L'alternativa dell'acqua di Solopaca rimane l'ennesima pillola
che il cittadino deve ingoiare, forse per appaltare nuove opere
idrauliche in regime di emergenza e in modo meno trasparente,
rispetto alle normali gare d'appalto? Questo è uno degli
interrogativi sollevati dai parlamentari, dalla stampa locale, dai
politici, quesiti che sono rimbalzati contro un muro di gomma. Il
tutto per far apparire questa emergenza una sorta di golpe idrico;
sfruttandone l'onda emotiva, che è servita ad avviare
procedure per una serie di opere tra cui il potenziamento del campo
pozzi di Solopaca, con il risultato che Benevento rischia la perdita
di un bene prezioso come l'acqua del Biferno. Questo stato di
emergenza fasulla ha gettato nel panico la cittadinanza beneventana,
e i suoi effetti continuano attraverso una serie di appalti e
redistribuzioni sul territorio dei beni idrici.
In un'epoca dove tutto si può preventivare, vedere una città
che resta a secco è inammissibile. Ora che per colpa dei
cambiamenti climatici l'acqua sta diventando un bene prezioso come
il petrolio, uno strumento di clientela, un'arma di ricatto
politico e sociale, quale serbatoio di voti può rappresentare
in Campania se viene gestita in assoluta mancanza di trasparenza?
Come mai prima di fare la diagnosi, i responsabili già
suggerivano la cura per la quale, erano necessari cospicui
finanziamenti pubblici?
Arriveremo davanti la Regione in vesti ufficiali -conclude la
Romano.- chiederemo che ci venga restituita l'acqua del Biferno e
al partito del centro sinistra, centro destra e ai sindacati, se
conoscevano in anticipo le decisioni della Regione Campania. Il
clientelismo becero si può arginare soltanto se i comitati e
le associazioni si muovono individuando i meccanismi e le strategie
per contrastarlo. Noi vogliamo riappropriarci della democrazia, senza
dare più deleghe in bianco ai politici. Vogliamo partecipare
ai poteri decisionali che riguardano il nostro territorio, alle
scelte che vanno dalla piattaforma logistica, ai depuratori, alla
gestione dei rifiuti, valutando e visionando ogni soluzione.
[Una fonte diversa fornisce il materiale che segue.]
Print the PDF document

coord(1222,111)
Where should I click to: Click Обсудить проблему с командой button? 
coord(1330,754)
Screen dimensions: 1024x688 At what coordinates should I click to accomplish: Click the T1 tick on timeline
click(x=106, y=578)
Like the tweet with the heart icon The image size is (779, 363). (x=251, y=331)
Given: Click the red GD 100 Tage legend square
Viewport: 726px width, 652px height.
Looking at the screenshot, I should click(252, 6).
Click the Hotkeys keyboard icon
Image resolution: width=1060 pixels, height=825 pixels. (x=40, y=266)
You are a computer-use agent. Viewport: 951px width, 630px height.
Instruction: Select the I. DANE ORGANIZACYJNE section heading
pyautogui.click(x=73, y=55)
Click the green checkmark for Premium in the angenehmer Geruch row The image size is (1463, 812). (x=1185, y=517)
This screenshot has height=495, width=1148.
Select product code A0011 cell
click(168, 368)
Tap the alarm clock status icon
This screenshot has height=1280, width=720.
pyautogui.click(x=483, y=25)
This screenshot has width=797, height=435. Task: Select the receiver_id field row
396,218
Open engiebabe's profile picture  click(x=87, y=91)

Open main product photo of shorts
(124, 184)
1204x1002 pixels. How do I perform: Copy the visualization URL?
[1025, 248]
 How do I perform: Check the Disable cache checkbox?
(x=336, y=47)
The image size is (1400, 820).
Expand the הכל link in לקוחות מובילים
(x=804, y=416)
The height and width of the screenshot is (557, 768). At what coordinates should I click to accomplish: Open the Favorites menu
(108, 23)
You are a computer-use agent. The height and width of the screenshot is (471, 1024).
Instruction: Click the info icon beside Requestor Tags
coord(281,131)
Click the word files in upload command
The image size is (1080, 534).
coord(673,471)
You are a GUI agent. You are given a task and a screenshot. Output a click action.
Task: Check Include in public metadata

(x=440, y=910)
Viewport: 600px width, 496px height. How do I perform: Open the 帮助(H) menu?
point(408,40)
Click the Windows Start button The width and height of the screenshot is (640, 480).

Perché i soldi pubblici sono innanzitutto i soldi dei
cittadini e la gestione clientelare che viene fatta penalizza proprio
loro.
Nella speranza che la guerra idrica che sta tenendo la citta di
Benevento con il fiato sospeso, possa risolversi al più
presto, l'augurio è che il nostro territorio continui a
godere di un bene così prezioso come l'acqua del Biferno.